NONPRECEDENTIAL DISPOSITION
To be cited only in accordance with Fed. R. App. P. 32.1
United States Court of Appeals
For the Seventh Circuit
Chicago, Illinois 60604
Submitted December 7, 2020*
Decided December 8, 2020
Before
FRANK H. EASTERBROOK, Circuit Judge
DANIEL A. MANION, Circuit Judge
AMY J. ST. EVE, Circuit Judge
No. 20-1749
UNITED STATES OF AMERICA, Appeal from the United States District
Plaintiff-Appellee, Court for the Central District of Illinois.
v. No. 1:07-cr-10044
COREY L. JOHNSON, Joe Billy McDade,
Defendant-Appellant. Judge.
ORDER
More than a decade after he was convicted of conspiring to distribute powder
cocaine and cocaine base (crack), Corey Johnson sought to reduce his life sentence
under the First Step Act of 2018. The district court concluded that it lacked discretion to
alter a powder-cocaine sentence such as Johnson’s and denied his request. We affirm.
*
We have agreed to decide the case without oral argument because the briefs and
record adequately present the facts and legal arguments, and oral argument would not
significantly aid the court. FED. R. APP. P. 34(a)(2)(C).
No. 20-1749 Page 2
In 2008, Johnson was convicted by a jury of conspiracy to distribute more than
5 kilograms of powder cocaine and more than 50 grams of crack cocaine. See 21 U.S.C.
§§ 846, 841(a)(1), 841(b)(1)(A). The court sentenced him to life in prison, the statutory
minimum at the time given his two prior drug convictions. See 21 U.S.C.
§§ 841(b)(1)(A)(ii) (powder cocaine) and 841(b)(1)(A)(iii) (crack cocaine).
In 2020, Johnson moved to reduce his prison term under the First Step Act, Pub.
L. No. 115-391, 132 Stat. 5194, 5222. Section 404 of the act made retroactive certain
provisions of the Fair Sentencing Act of 2010, Pub. L. No. 111-220, 124 Stat. 2372 (2010),
for defendants convicted of a “covered offense,” defined as an offense whose statutory
penalties were modified by the Fair Sentencing Act. His crack-cocaine conviction under
§ 841(b)(1)(A)(iii) was a covered offense, Johnson argued, and so the district court had
discretion to apply the Fair Sentencing Act retroactively to reduce his prison term. (The
Fair Sentencing Act raised the quantities of crack cocaine necessary to trigger the
statutory minimum penalties of § 841(b)(1)(A)(iii) from 50 grams to 280 grams. Id.)
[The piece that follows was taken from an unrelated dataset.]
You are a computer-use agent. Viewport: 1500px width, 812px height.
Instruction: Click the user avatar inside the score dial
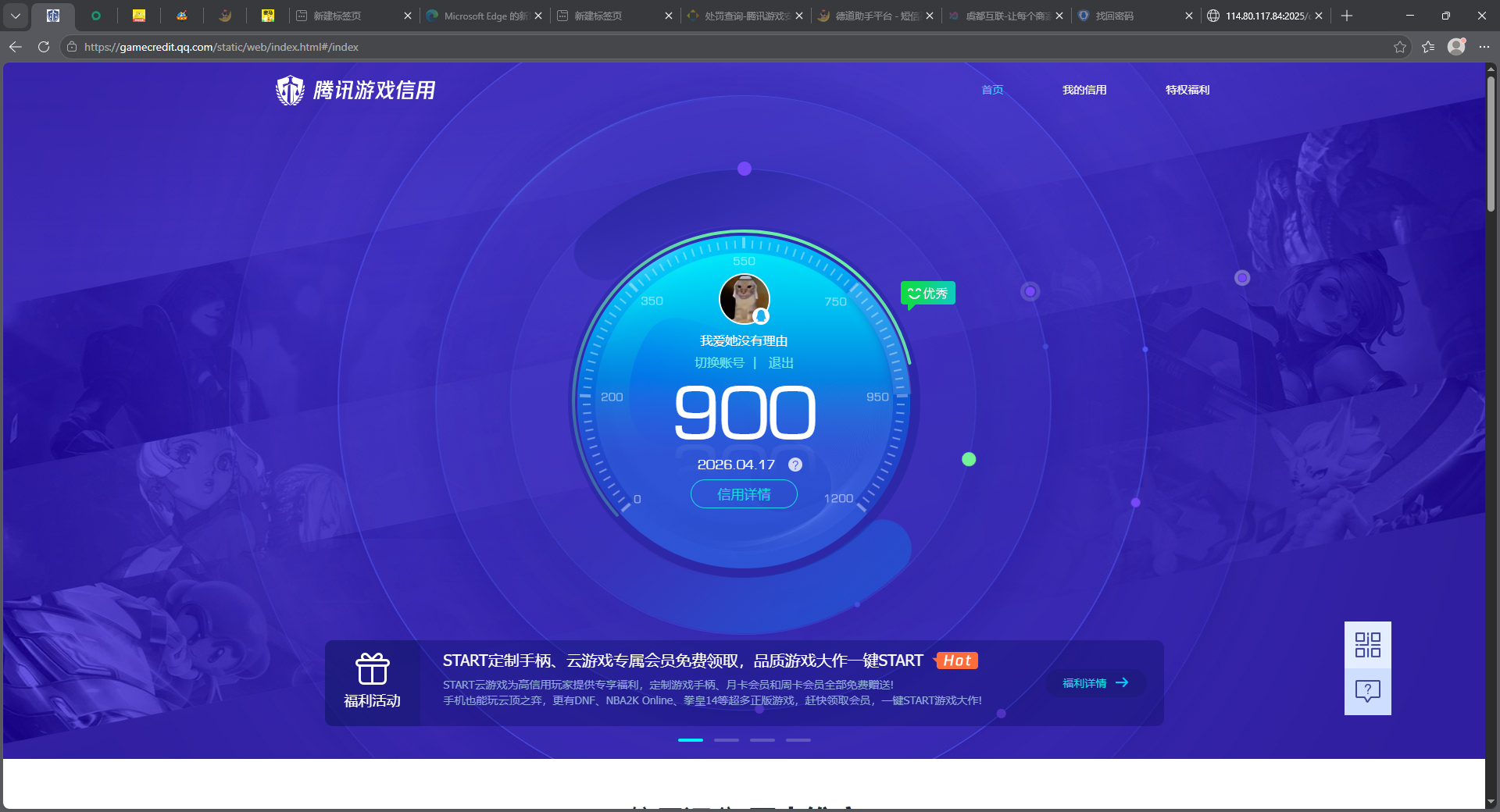(743, 299)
The district court denied Johnson’s motion. His powder-cocaine conviction
rendered his life sentence mandatory, the court explained, and the First Step Act gives
courts no discretion to disregard statutory requirements for such convictions. Thus, the
court could not alter his life sentence “regardless of whether his conviction was
technically a covered offense.”
On appeal, Johnson maintains that his crack-cocaine violation was a “covered
offense” under the First Step Act and made him eligible for resentencing. Johnson,
arguing that that he was convicted for a covered and a non-covered offense, analogizes
his circumstances to the defendant’s in United States v. Hudson, 967 F.3d 605, 610
(7th Cir. 2020), in which we recognized the district court’s discretion to reduce an
aggregate sentence that included both covered and non-covered offenses.
But regardless of whether Johnson’s conviction was for a covered offense, the
district court lacked discretion to reduce his prison term. As the court explained,
Johnson faced a mandatory life sentence for his conspiracy conviction for powder
cocaine under § 841(b)(1)(A)(ii)—a statutory provision that the Fair Sentencing Act left
untouched. See Fair Sentencing Act of 2010, §§ 2, 3. Nothing in the First Step Act allows
the court to disregard statutory minimum sentences for powder cocaine offenses.
See United States v. Gravatt, 953 F.3d 258, 264 n.5 (4th Cir. 2020). And Hudson is
distinguishable because the defendant’s sentence there was above the statutory
No. 20-1749 Page 3
minimum for his non-covered offense, see 967 F.3d at 608, while Johnson’s life sentence
was mandatory for his powder-cocaine conviction.
We have considered Johnson’s other arguments, and they are without merit.